Basic orientation

Keeping your family steady

Hard-earned ways to keep the admissions process from taking over your family.

Updated June 2026

This process will take more of you than you expect. It takes up psychological room. It sits in the background of your fall and your winter, and it has a way of turning ordinary evenings into logistics meetings (and ordinary car rides into silent protests). Knowing that going in helps a little, because you stop being surprised by it.

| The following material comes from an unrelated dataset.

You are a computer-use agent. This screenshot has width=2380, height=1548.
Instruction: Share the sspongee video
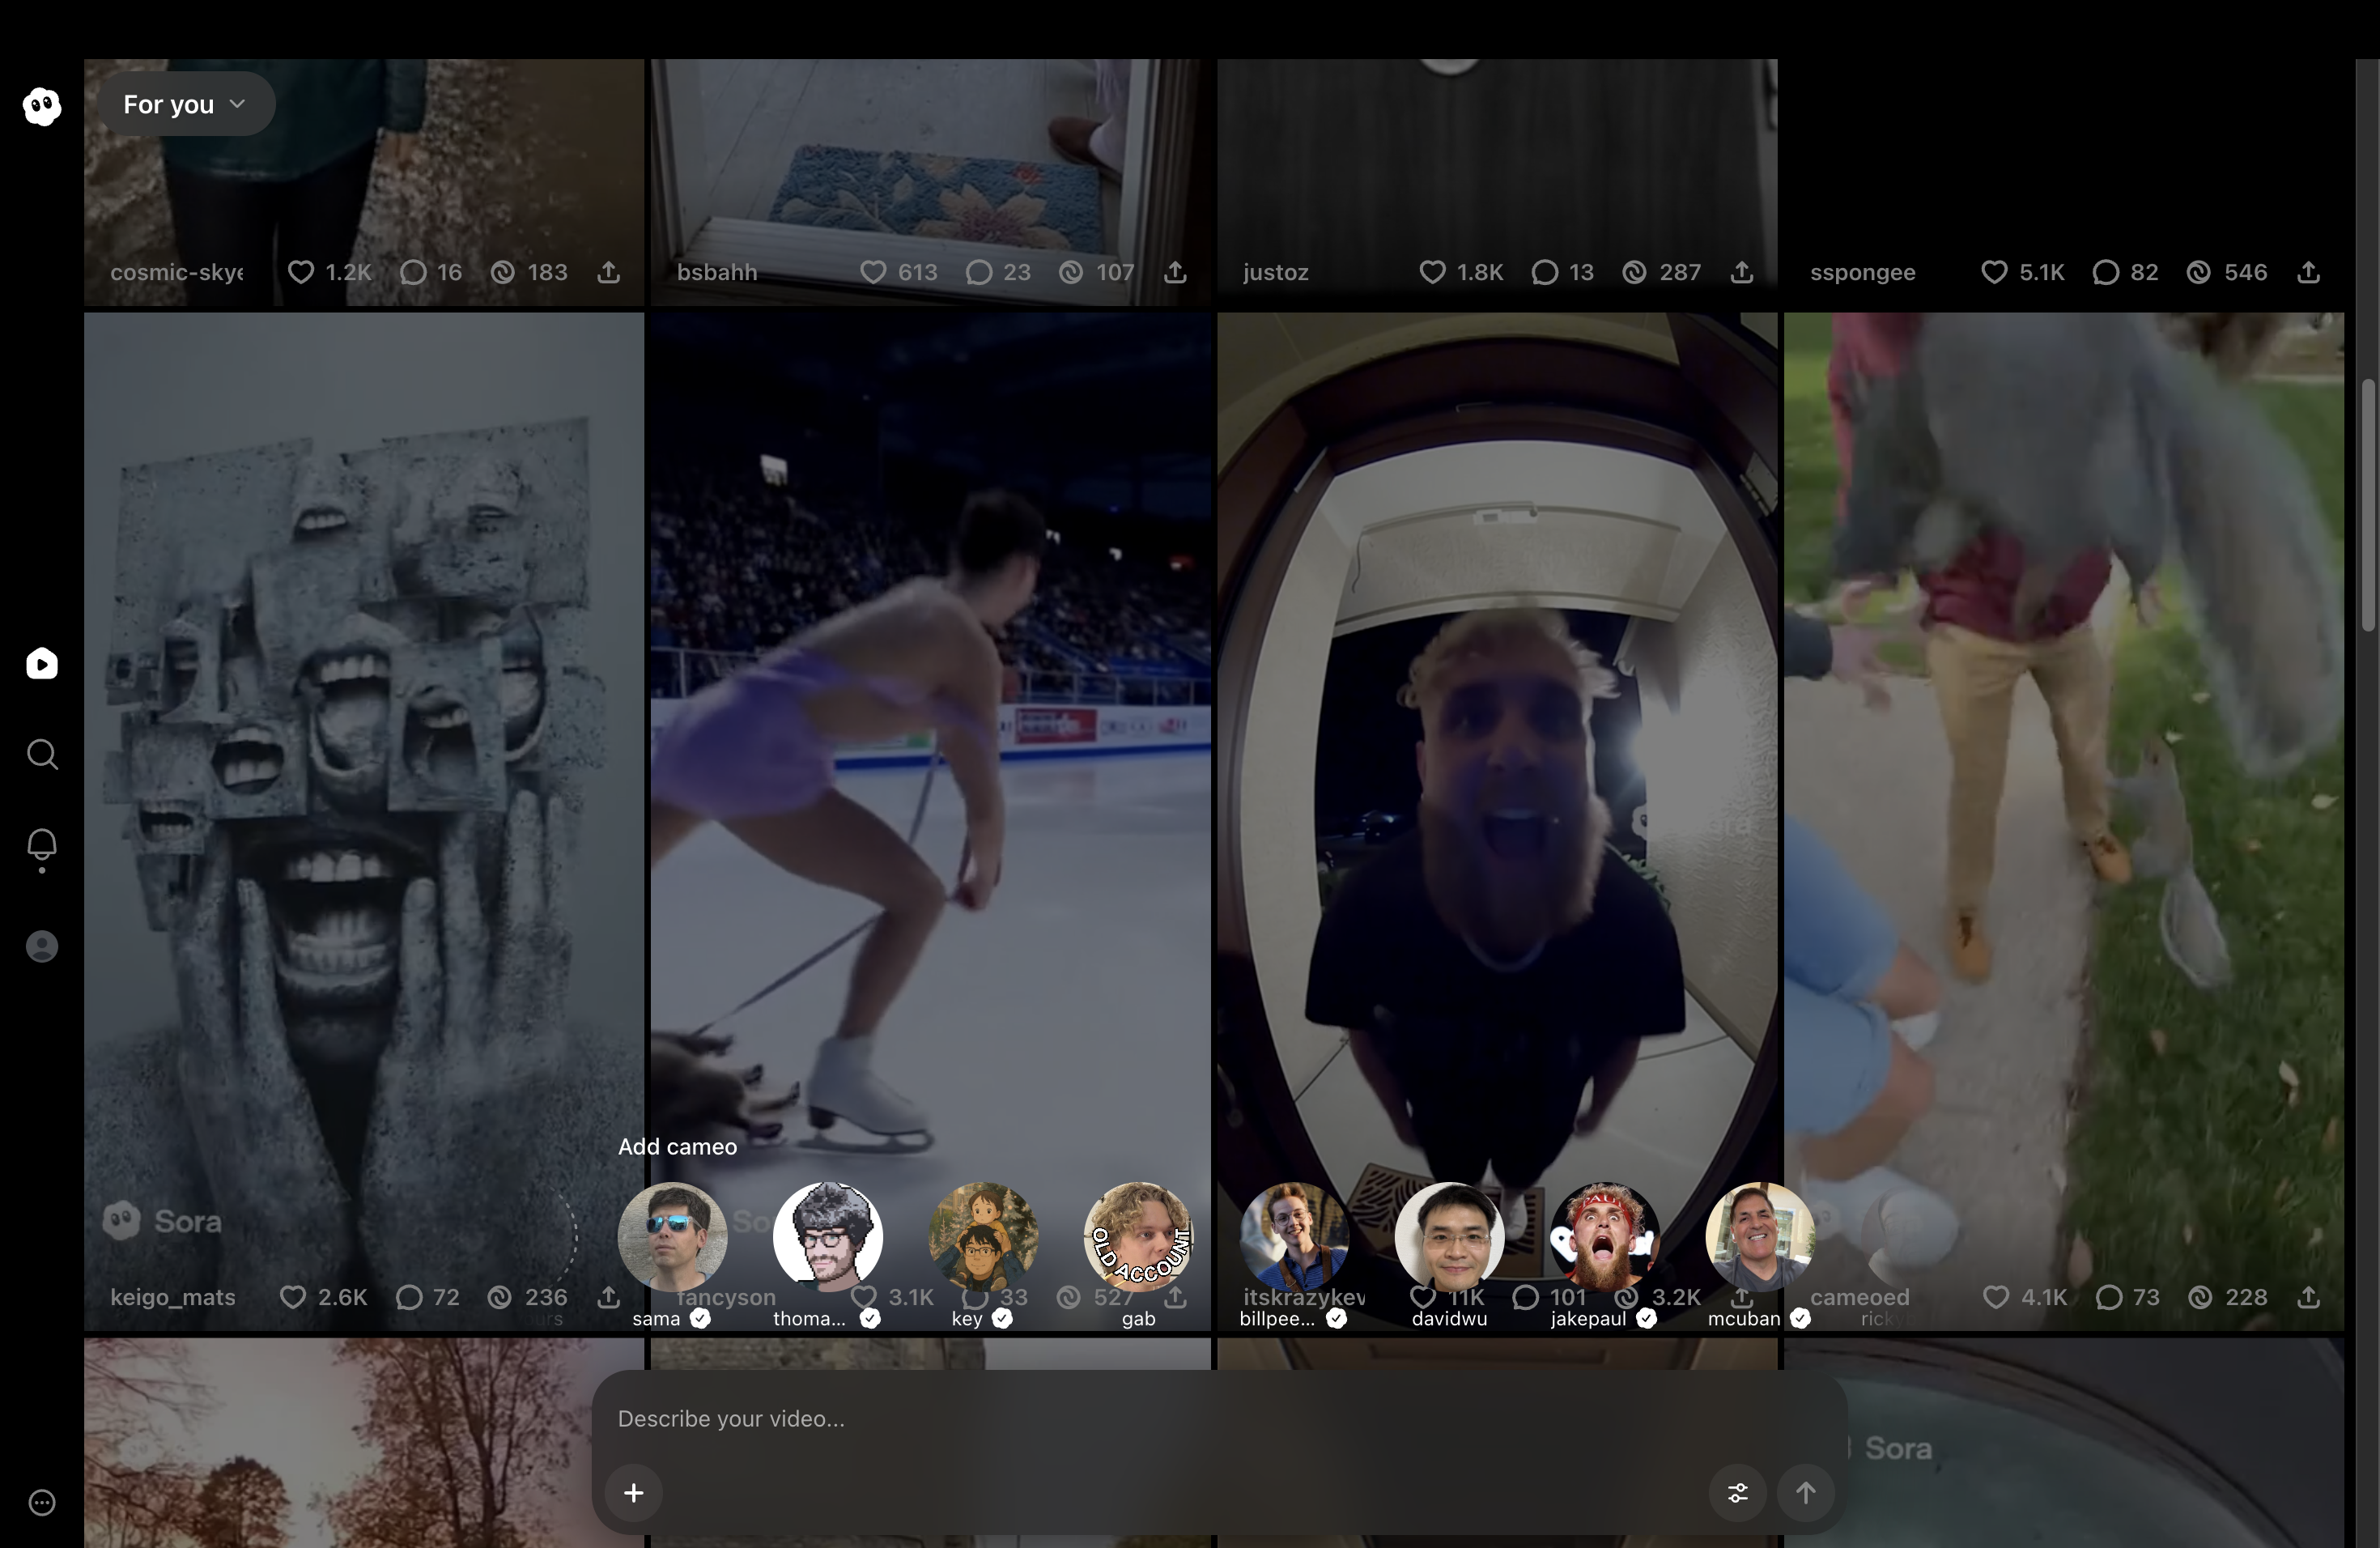coord(2308,272)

Find other things to talk about

There will always be a high school conversation available, always, and the urge to make it the only one is strong. Resist it. A quiet teenager is not an invitation to ask whether they've thought more about their essays, or about the school on the bubble, or where that enigmatic kid in their friend group wants to go.

Protect some fall fun

Put a couple of family outings on the calendar before the season fills up, or, if you're a houseful of introverts, some unstructured quiet time with nothing to accomplish. And adjust your expectations about big trips: the weeks before the January deadlines tend to get eaten by essays and decisions.

Divide the labor

When a student has more than one parenting adult in the picture, give one of you the logistics (the calendars, the deadlines, the forms) and the other the essays and the kid-facing work. Trying to do all of it together, hovering over every detail, is how families end up snapping at each other in the car. And don't let the admissions project crowd out the relationship underneath it. If you're parenting with a partner, an occasional ice cream date (shout out Mitchell's) keeps you steady enough to support your kid.

Expect it to test you

If you haven't run a big project together as a family before, this will be eye-opening. Tempers get short. The stakes feel enormous because you love your kid. Try to remember, out loud and often, that you're on the same side, and that the goal is a good outcome for one specific teenager you happen to love, not a flawless process.

That's most of what we've got, and we're wary of pretending it's more solvable than it is. You'll probably lose your cool at least once. So will your kid. That comes with doing a hard thing that matters to you. So be a little gentler with each other than feels necessary, especially in the weeks when it's at its worst.